I tried to solve above question using the following probability tree diagram.
Probability in each branch is = $0.5$. I double circled the satisfying toss events.
While observing the diagram I noticed that, from 2nd toss onward our required event starts showing up. Additionally,
1. in the $\text{2nd}$ toss (or the 3rd level) we have one satisfying case.
2. in the $\text{3rd}$ toss (or the 4th level) we have two satisfying case.
3. in the $\text{4th}$ toss (or the 5th level) we have three satisfying case.
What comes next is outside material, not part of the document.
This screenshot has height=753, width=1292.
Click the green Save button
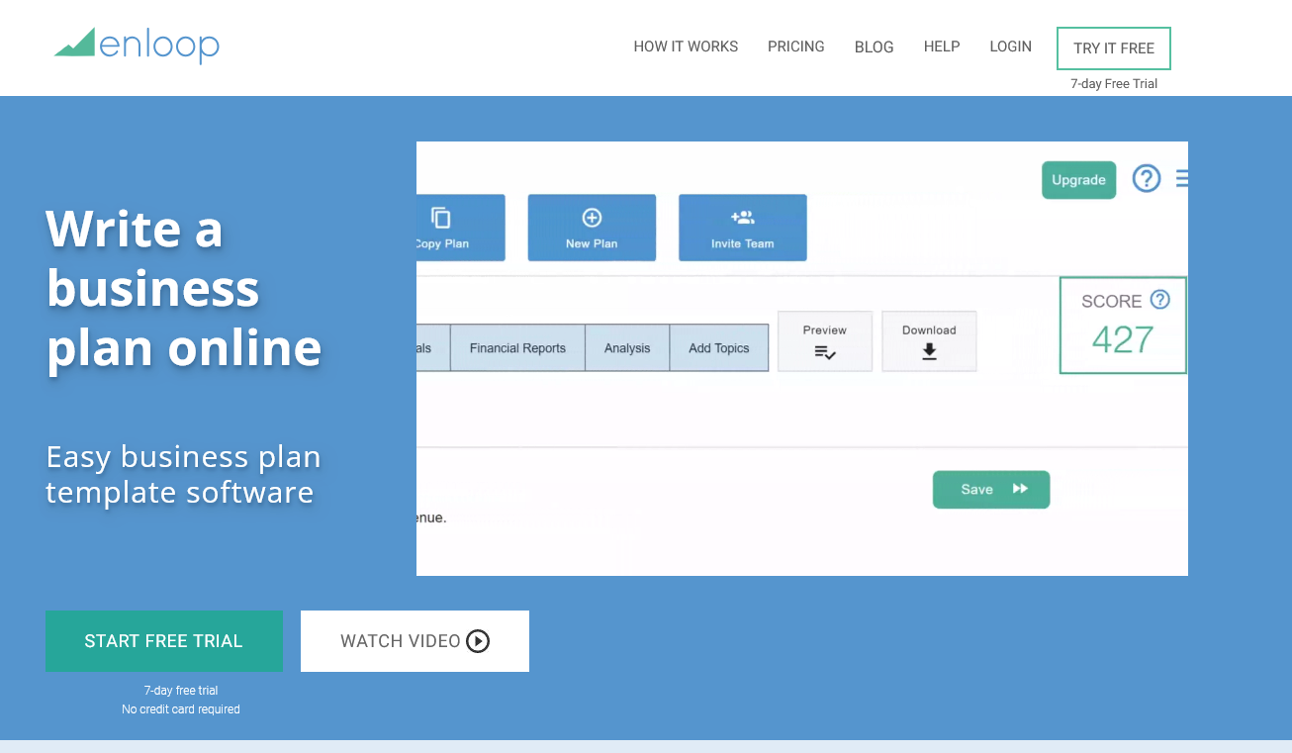click(990, 490)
4. in the $\text{5th}$ toss (or the 6th level) we have four satisfying case.
5. etc.
i.e. in the $\text{kth}$ toss we would have $(k-1)$ satisfying case.
So,
$$\begin{align*} E(x) &= \sum_{k=2}^{\infty } k.P(k)\\\ &= \sum_{k=2}^{\infty } k.\left \{ (k-1)*(0.5)^k \right \}\\ &= \sum_{k=2}^{\infty } \left \{ (k^2-k)*(0.5)^k \right \}\\ \end{align*}$$
Uisng geommetric series identity : https://en.wikipedia.org/wiki/Geometric_series#Geometric_power_series
$$\begin{align*} \sum_{k=2}^{\infty}k(k-1)x^{k-2} = \frac{2}{(1-x)^3}\ \ \text{for } |x| < 1 \\ \end{align*}$$
In our case : $x = 0.5$ So,
$$\begin{align*} E &= x^2\sum_{k=2}^{\infty}k(k-1)x^{k-2} = \frac{2x^2}{(1-x)^3} \\ \end{align*}$$
putting $x = \frac{1}{2}$ ; we get $E = 4$